I am hurrying through a maze of streets in a city in Pakistan with two officials from the British High Commission in Islamabad. It’s a race against time to rescue a British girl who fears she is being forced into marriage against her will. Sana, a 19-year-old from the Midlands, was brought here by her parents, lured with the promise that she could go to university. Instead, she was physically abused when she refused to marry a man she had never met.

Sana cannot leave the house and is afraid to speak on her mobile, but she can text. Smartphone technology enables British Consul Simon Minshull and his local colleague Neelam Farooq to pinpoint the house. Taken unawares, Sana’s parents let the officials in, and Farooq immediately insists on seeing her alone, telling her father they are concerned for her welfare. Once alone, Sana tells Farooq she is desperate to leave. “She has asked for assistance and we cannot refuse that,” Farooq firmly tells her father.

Now Minshull demands the girl’s British passport. While her father stalls, Farooq hustles Sana out. The family have made a phone call and more relatives are on their way. Things could turn nasty. Within minutes, Sana is in our armoured convoy and we are speeding away. A slight figure with a quiet but determined manner, she confides that she was terrified the officials would not come, or that her father would not let her go.

“The abuse was very bad,” she says, admitting she had considered suicide rather than go through a forced marriage: “I thought the easiest way out was death, hard as that is… either that or get the embassy to help.”

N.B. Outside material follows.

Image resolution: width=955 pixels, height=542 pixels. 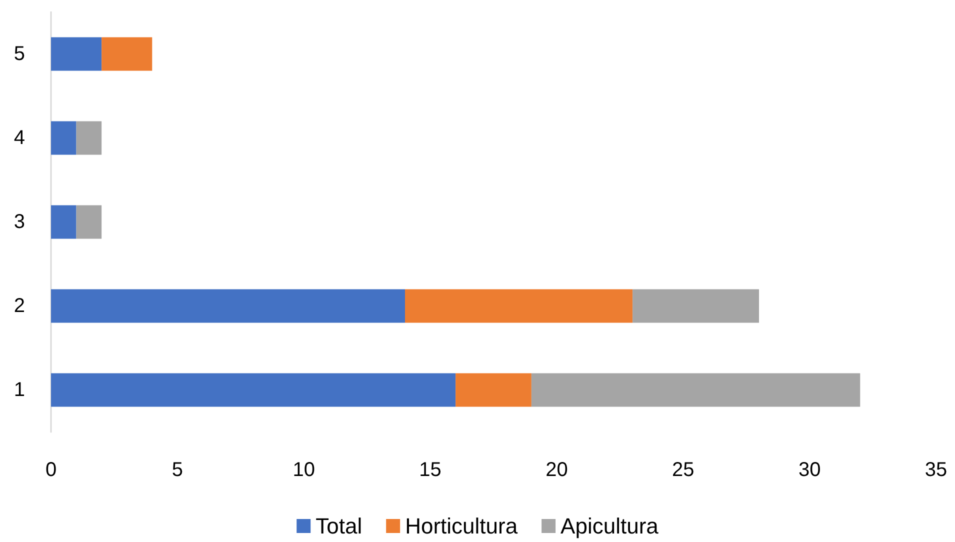 What do you see at coordinates (936, 470) in the screenshot?
I see `x-tick-label: 35` at bounding box center [936, 470].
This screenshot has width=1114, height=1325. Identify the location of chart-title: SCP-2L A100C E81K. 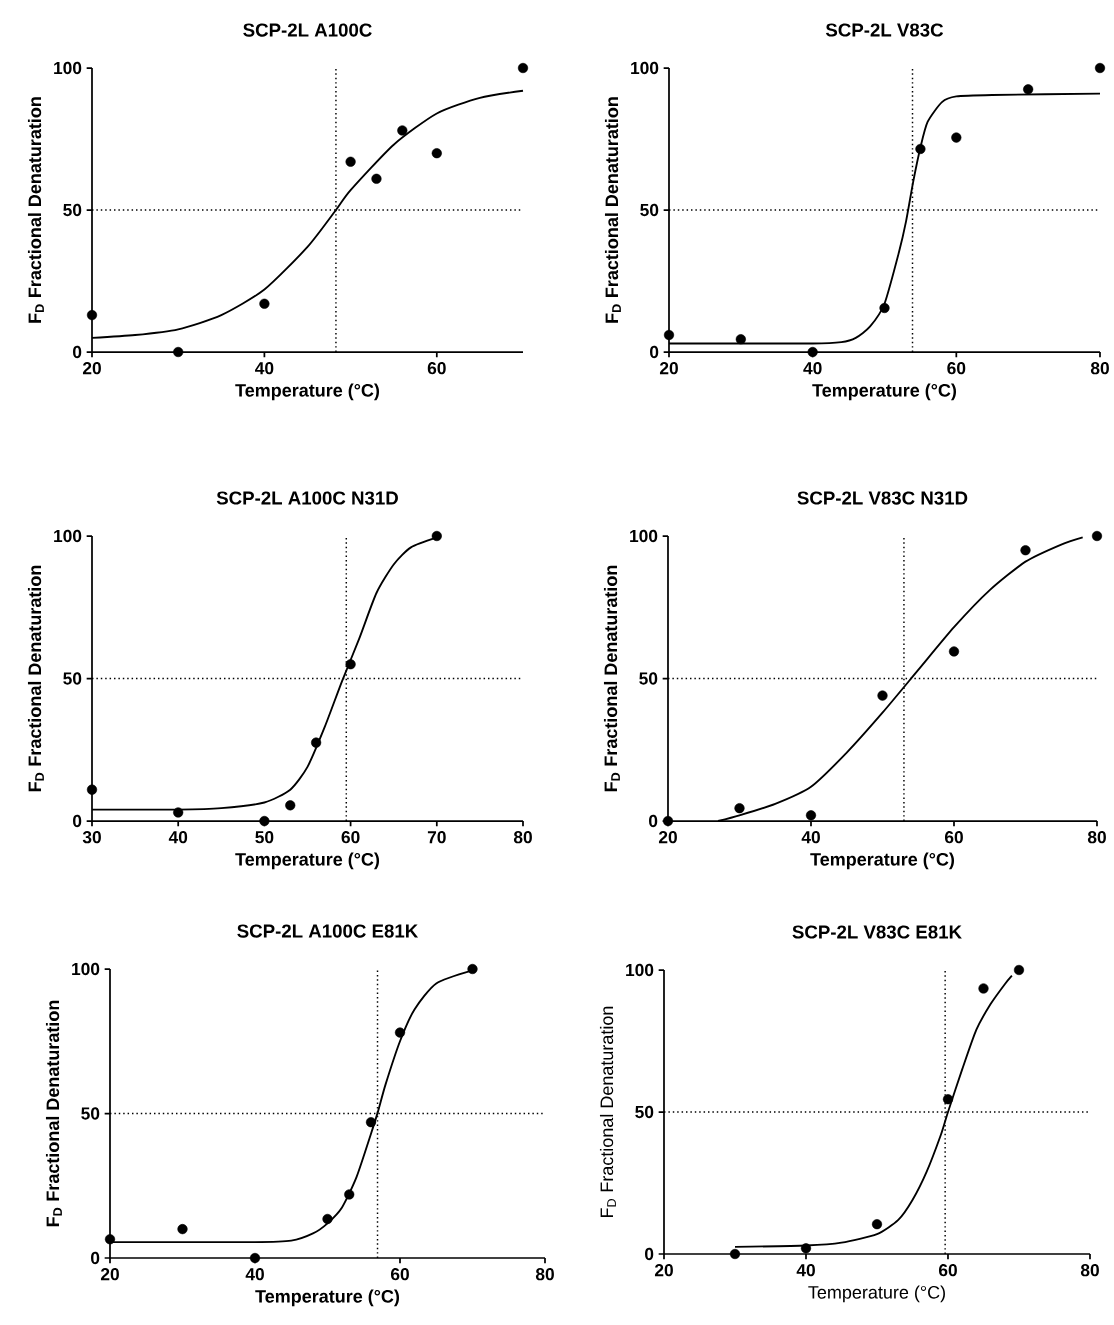
(328, 931).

The dramatic rescue in Pakistan was the culmination of work by a special government team – the Forced Marriage Unit (FMU) in the Foreign Office. It deals with around 1,400 cases a year but believes there may be more than 6,000. The unit has cases in 74 countries, but 42 per cent involve Pakistan, due to the large diaspora community in the UK. Last summer, forced marriage was made a criminal offence in Britain – a signal from the Government that the practice, which can lead to abuse, rape and murder, will no longer be tolerated. “Forced marriage is a government priority,” says Minshull, “and our commitment is that we will use the option of rescuing someone where we need to.”